From a very high level, paid products such as VMware and Hyper-V are more mature and offer more features. They also offer a broader HCL list and more software solutions can integrate with them.
How many VMs are you running today? Also, do you use local or centralized storage?
i was thinking more direct showcase of some features. For example iscsi setup to a new SR for hyper-V vs XCP-ng
we have 4 hosts. the setup for XCP-ng is simple and in DR just as easy to rebuild. We have a hyper-v 2 host setup that we let them setup ££ and it took 2 days just to setup the hosts, with all the shared storage, WitnessDisk etc…
we support both but i’m sure i’d rather continue supporting XCP-ng over hyper-v anyday.
and yes, i’m not 100% on hyper -v but even some simple tasks are over engineered and thus fail, and snapshots you can’t keep as they fill up and then can’t be merged. Warning 101 from company.
We use both, much prefer xcp-ng to be honest for DR purposes with Xen Orchestra much easier and straight forward without needing third party software, and not having to worry about windows being a hyper visor either.
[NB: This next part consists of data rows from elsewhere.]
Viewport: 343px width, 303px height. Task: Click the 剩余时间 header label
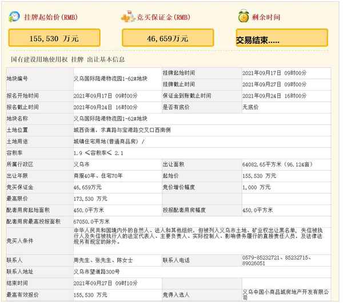(266, 18)
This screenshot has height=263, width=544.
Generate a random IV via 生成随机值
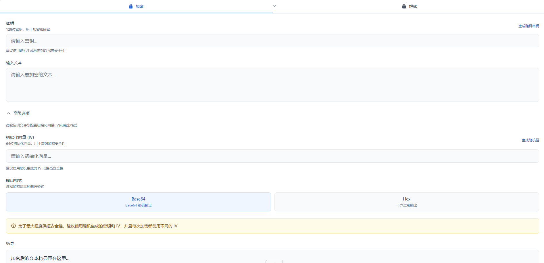point(530,140)
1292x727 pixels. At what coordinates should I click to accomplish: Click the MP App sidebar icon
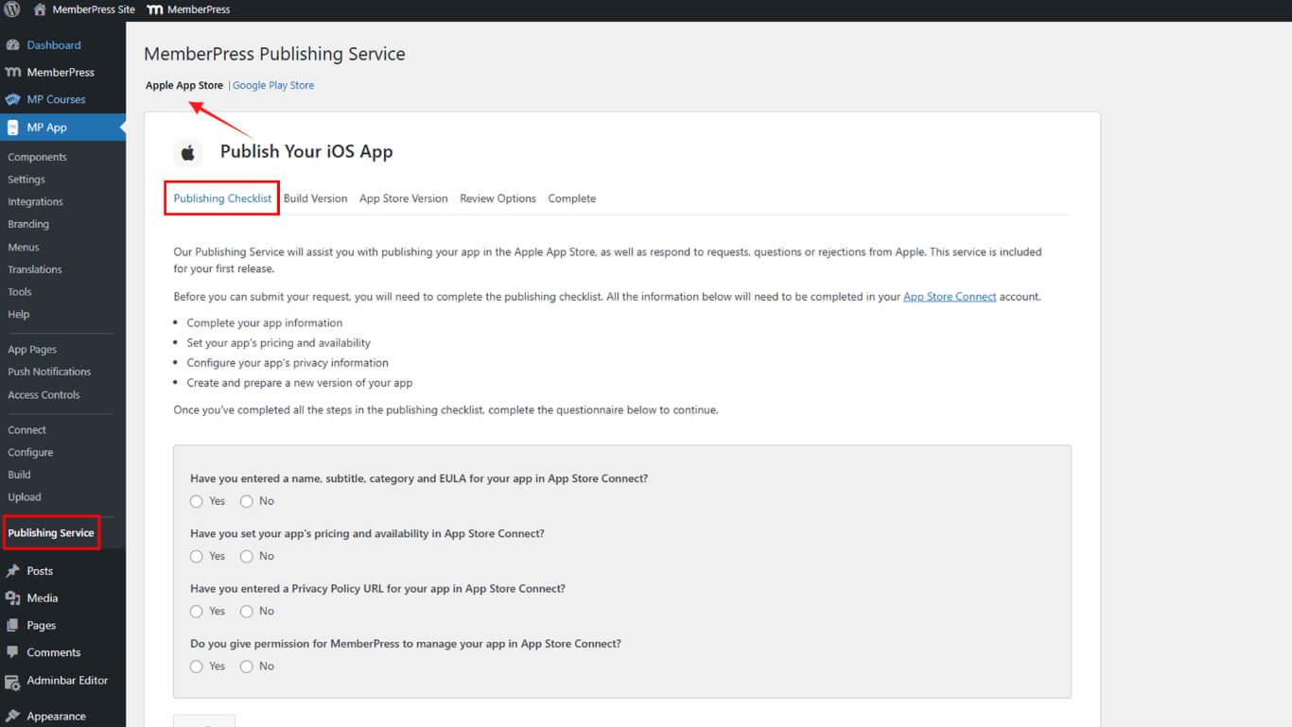coord(12,128)
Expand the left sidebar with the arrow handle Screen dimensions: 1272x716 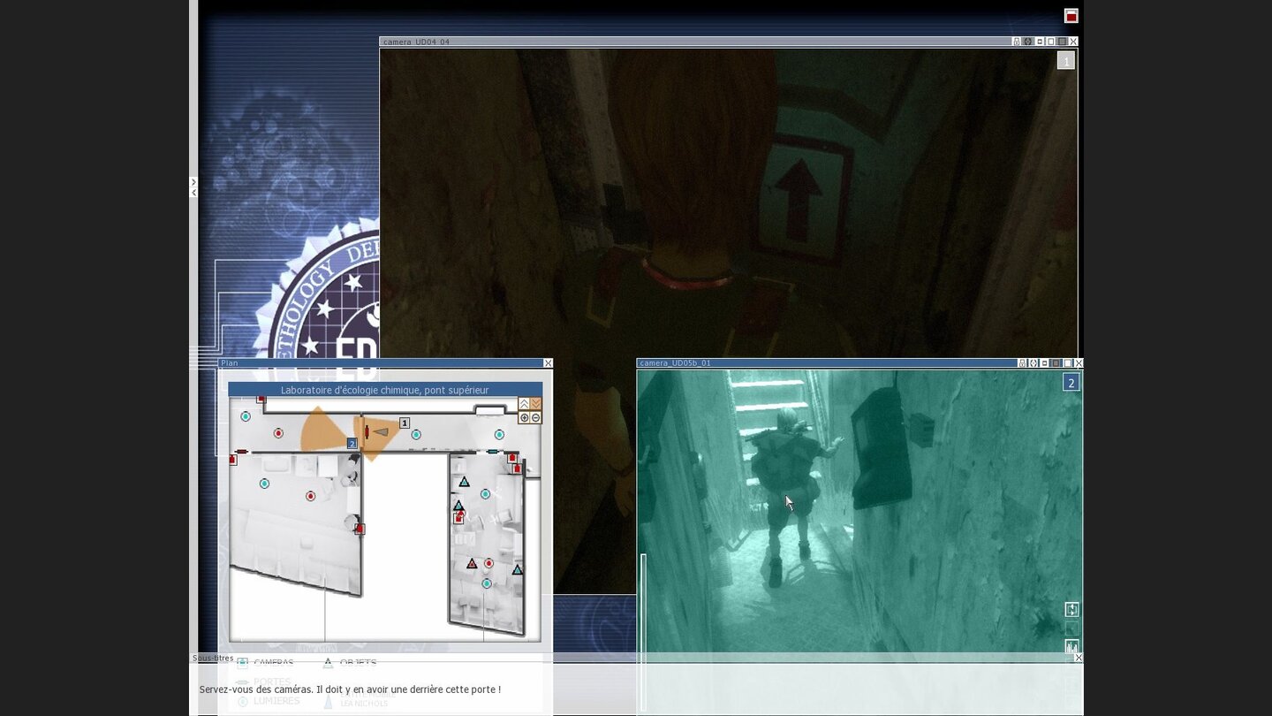pyautogui.click(x=193, y=182)
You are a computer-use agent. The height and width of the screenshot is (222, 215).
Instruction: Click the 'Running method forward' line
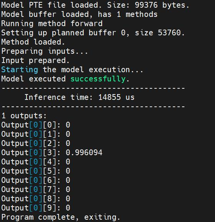click(52, 24)
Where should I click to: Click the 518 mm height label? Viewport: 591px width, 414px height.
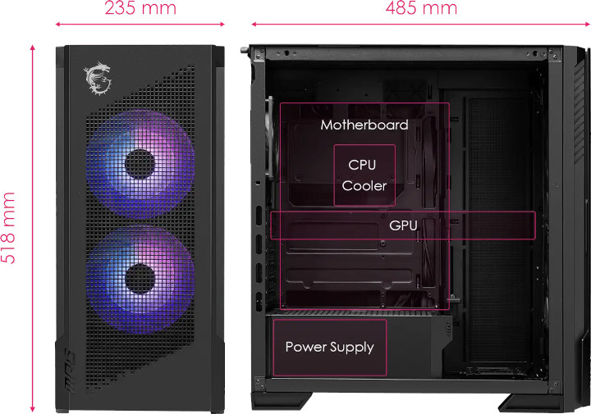tap(8, 228)
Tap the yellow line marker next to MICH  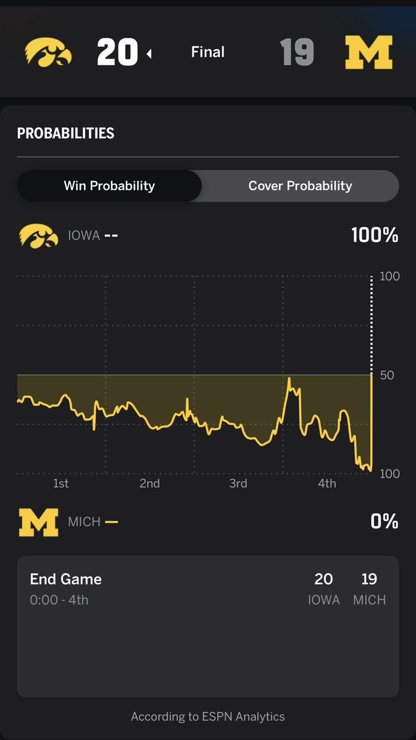pyautogui.click(x=112, y=522)
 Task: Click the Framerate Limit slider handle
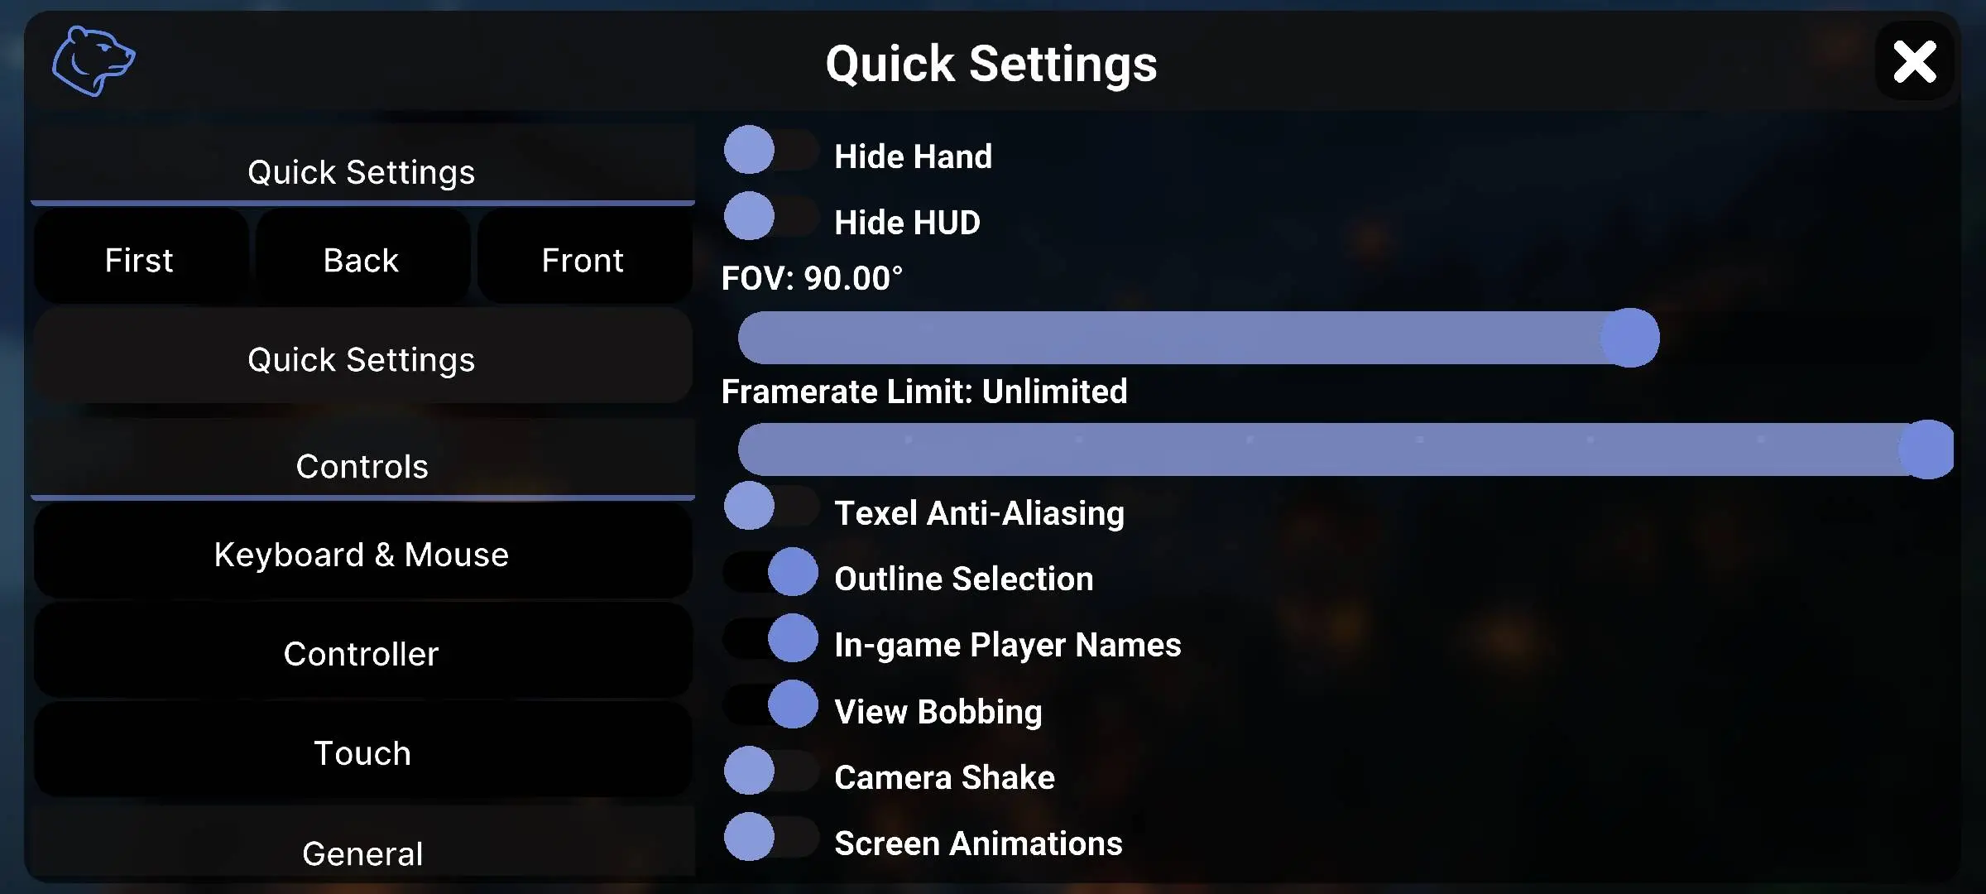point(1926,449)
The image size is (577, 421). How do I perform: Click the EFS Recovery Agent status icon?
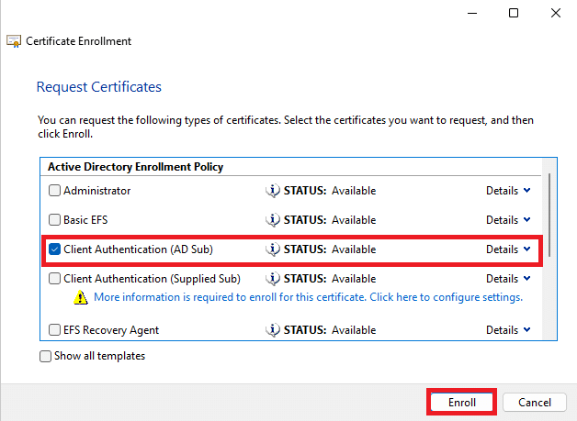tap(272, 330)
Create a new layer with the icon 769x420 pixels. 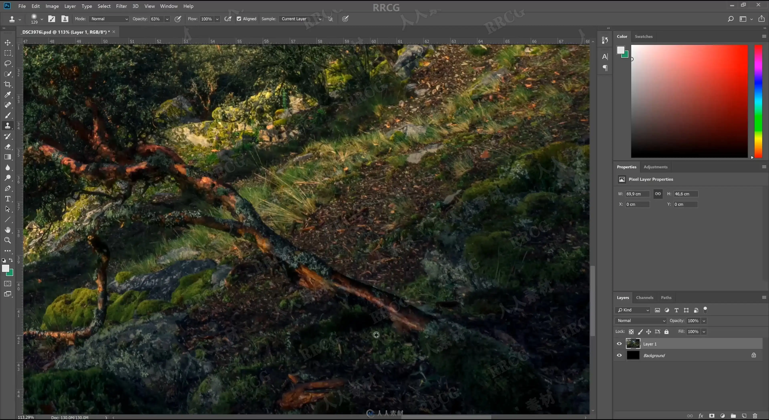point(744,416)
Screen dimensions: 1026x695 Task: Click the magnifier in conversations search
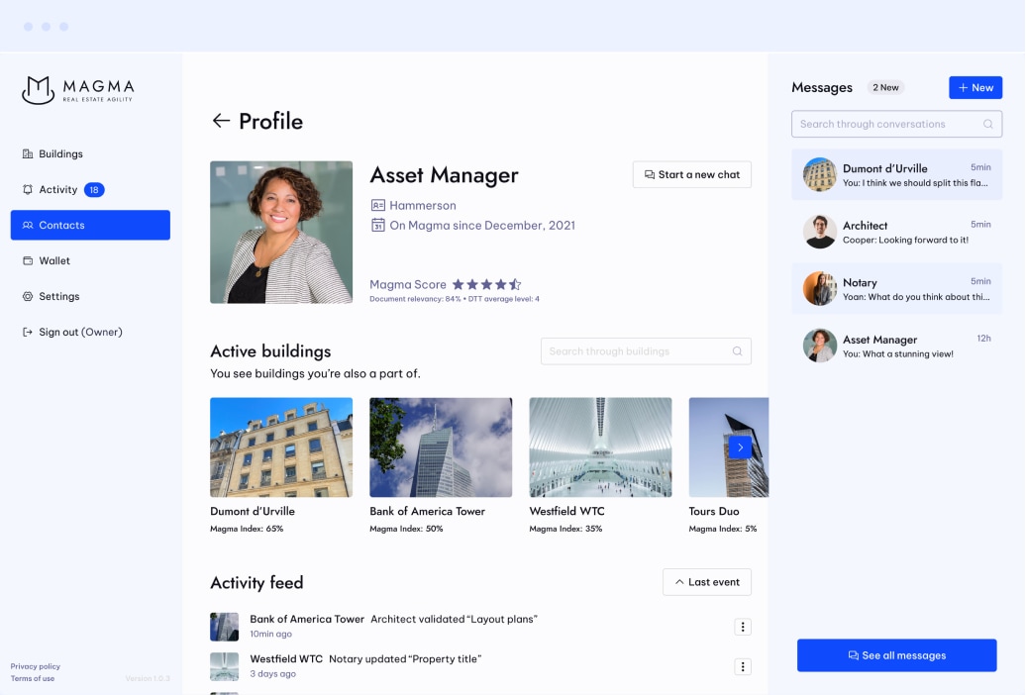coord(987,124)
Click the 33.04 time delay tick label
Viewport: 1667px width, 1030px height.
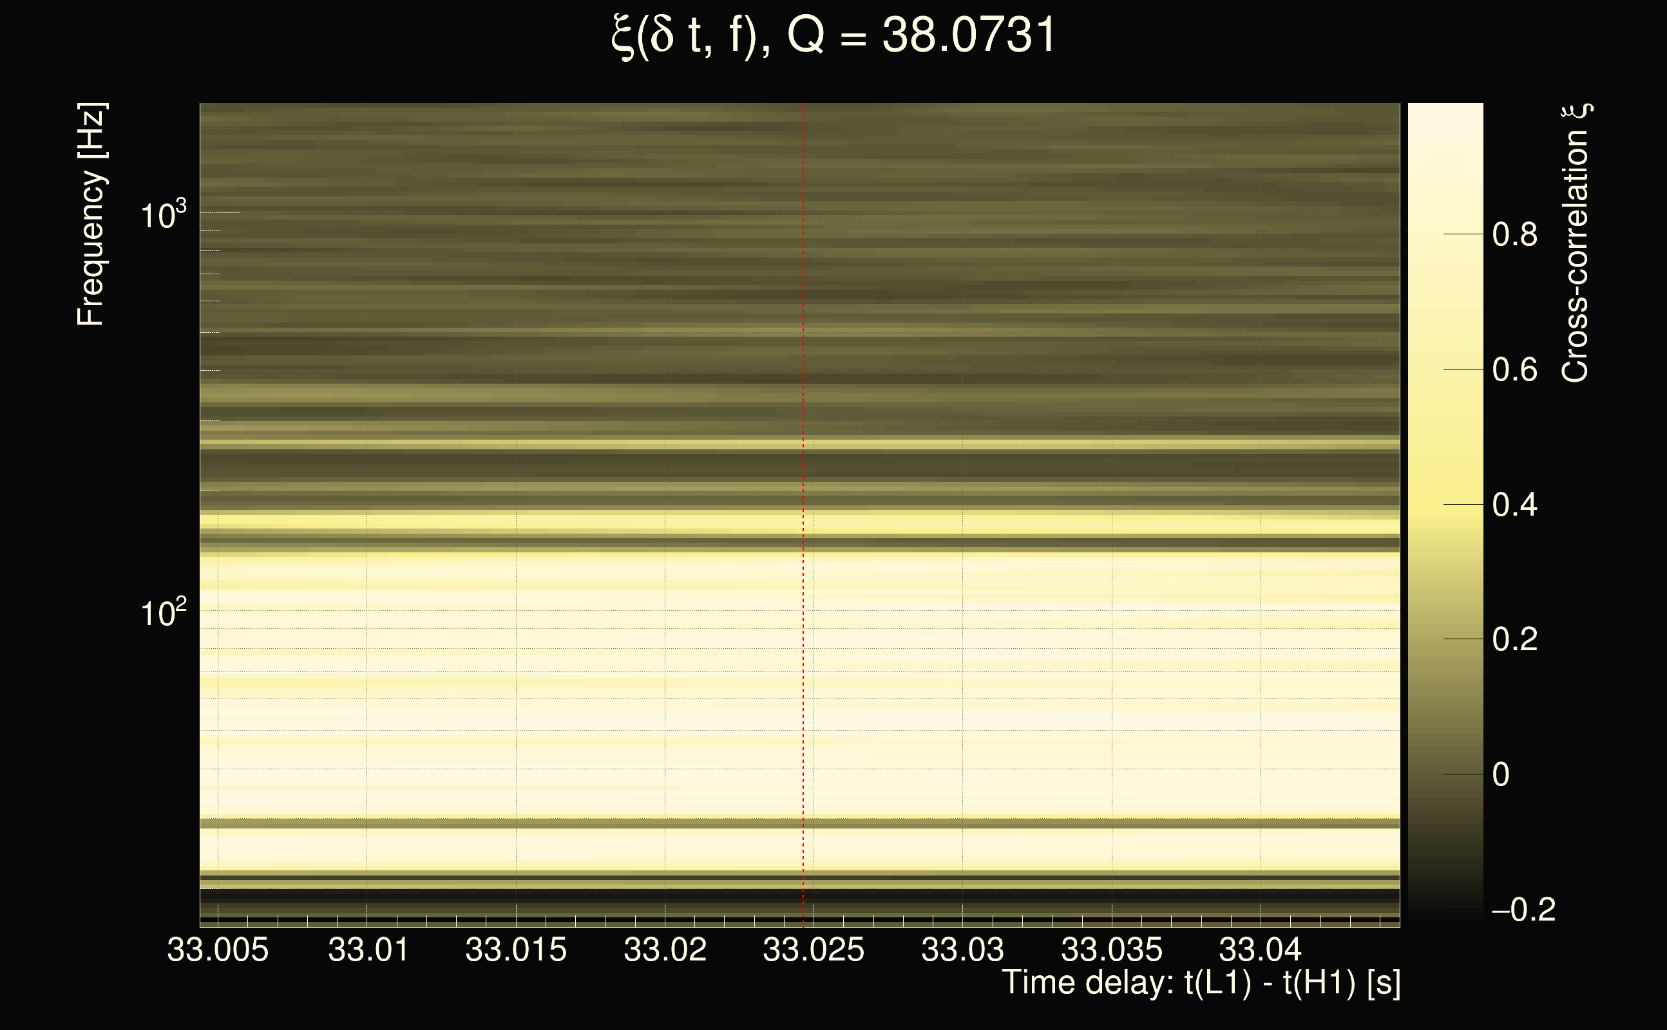point(1260,950)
Most things in xcp-ng are very easy to implement.
old thread I know - I love so much about xcp-ng , I’m sort of hung up on 3 things 1) 2tb disk limitation of vhd 2) unable to expand a disk without powering down the vm 3) nothing like vconvert - much more brute force to get systems migrated in from say vsphere. we run mostly vsphere ent but I keep swinging back to xcp-ng its so easy to do so many things - especially with xoa .
Yeah, that’s it with HyperV your one borked update to being completely offline. Much more of an attach surface as well having HyperV run on Windows - much more to go wrong.
Honestly the post you linked sounds like a total hack work around that “could” be disabled during the next system upgrade. I’m not sure I’d trust the workaround if the data on expanded set (>2Tb) were mission critical.
I don’t see the 2TB as an issue because creating virtual disks that large is bad storage design. For our clients using larger storage they are either using either a NAS or presenting iSCSI over to a virtualized WIndows server. This design is preferred no matter what hypervisor you are using.